=== Testo fornito ===
Il Governo che vorrei
di Tito Giraudo
Credo sia meglio dare una sterzata ai toni da immaginario collettivo cui siamo stati un po’ tutti vittime e carnefici.
In qualsivoglia modo la pensiamo, continuare a discutere su come si è arrivati al contratto tra 5Stelle e Lega con gli annessi e connessi, compresi i passaggi di Camera e Senato, rischia diventare espressione di tifo e delle solite posizioni precostituite e italiote.
Mi sottraggo quindi, riservandomi di intervenire, solo qualora i fatti meriteranno di perderci tempo e vis polemica.
Durante le vicende per la formazione del Governo, mi sono chiesto spesso quale sarebbe stata l’alternativa nel caso “il contratto” non fosse andato a buon fine.
Giuro che non sono riuscito a darmi una risposta, al di là del ritorno alle urne che probabilmente avrebbe portato ad un Centro Destra sempre più Salviniano (e volutamente non uso il termine “Leghista”).
Ho deciso pertanto di rovesciare il tavolo, fare finta che domani inizi la campagna elettorale e che i partiti o Movimenti in lizza non mi sciorinino la lista dei desideri ma le priorità e, dalle priorità, consentirmi di fare una scelta secondo modelli europei che valuto positivamente.
===
Istruzioni dell'esercizio:
1. Per favore, modifica il passo dell'articolo sul Governo che parte da "Mi sottraggo quindi, riservandomi" e arriva a "a buon fine.", sostituendo "vicende" con "trattative".
2. Prosegui l'articolo sul Governo dal punto in cui si interrompe.
Le voci riportate più avanti non hanno alcun rapporto con l'articolo sul Governo.
=== Dati forniti ===
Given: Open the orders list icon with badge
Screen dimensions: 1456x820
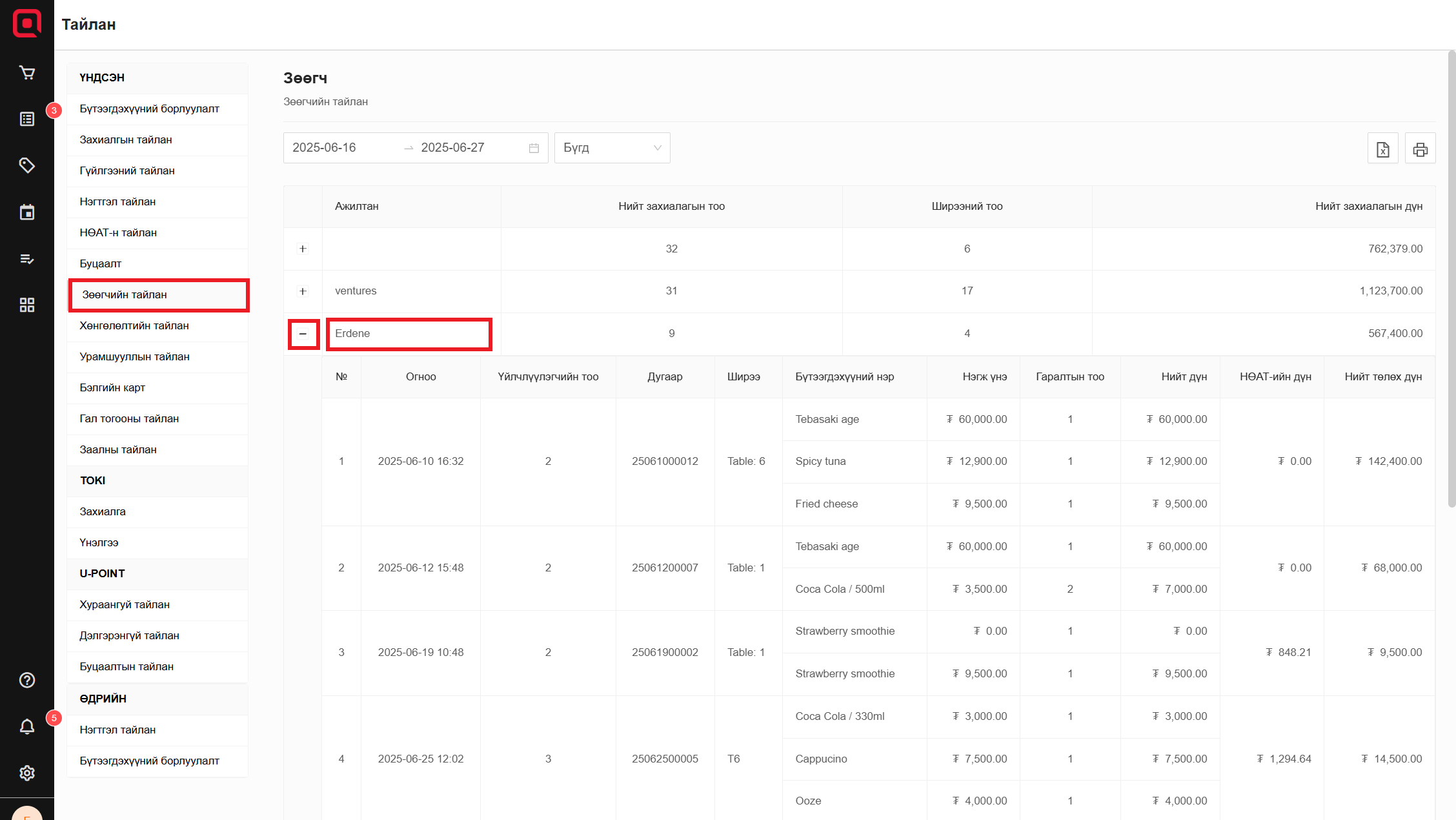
===
=== Dati forniti ===
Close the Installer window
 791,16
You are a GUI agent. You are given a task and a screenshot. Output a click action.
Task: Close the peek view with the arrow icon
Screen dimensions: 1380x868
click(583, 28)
===
=== Dati forniti ===
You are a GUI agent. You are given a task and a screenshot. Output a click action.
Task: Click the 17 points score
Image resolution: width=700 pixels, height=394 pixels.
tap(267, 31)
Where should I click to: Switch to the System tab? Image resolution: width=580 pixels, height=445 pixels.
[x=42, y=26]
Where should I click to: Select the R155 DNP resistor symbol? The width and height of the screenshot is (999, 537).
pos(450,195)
===
Risposte per compito:
1.
Mi sottraggo quindi, riservandomi di intervenire, solo qualora i fatti meriteranno di perderci tempo e vis polemica.
Durante le trattative per la formazione del Governo, mi sono chiesto spesso quale sarebbe stata l’alternativa nel caso “il contratto” non fosse andato a buon fine.

2.
Permettetemi quindi di ispirarmi a ciò che avvenne in Inghilterra.
Il Paese, dove nacque la Rivoluzione Industriale e con essa le Unions Sindacali e poi, di conseguenza, il Labour primo esempio di sinistra socialdemocratica in Europa, non solo come forza di opposizione ma dagli anni 20, di Governo, instaurando l’alternanza con i Conservatori.
Perché cito gli inglesi.
Vengo al punto.
La seconda guerra mondiale e soprattutto la fine del colonialismo, avevano fortemente ridimensionato il ruolo politico ed economico dell’Inghilterra. L’accresciuto potere dei Laburisti al governo e delle Unions nelle rivendicazioni sindacali, se da una parte aveva accresciuto il benessere popolare e soprattutto con il Wellfare, lo Stato Sociale; nel contempo aveva fermato il processo di accumulazione e la produttività industriale. Come sempre avviene quando si spende troppo e sindacati condizionano anche politicamente, avviene la recessione economica e quindi il malcontento popolare cambia cavallo.
Nel caso, vinsero i conservatori con la loro leader: Margaret Thatcher.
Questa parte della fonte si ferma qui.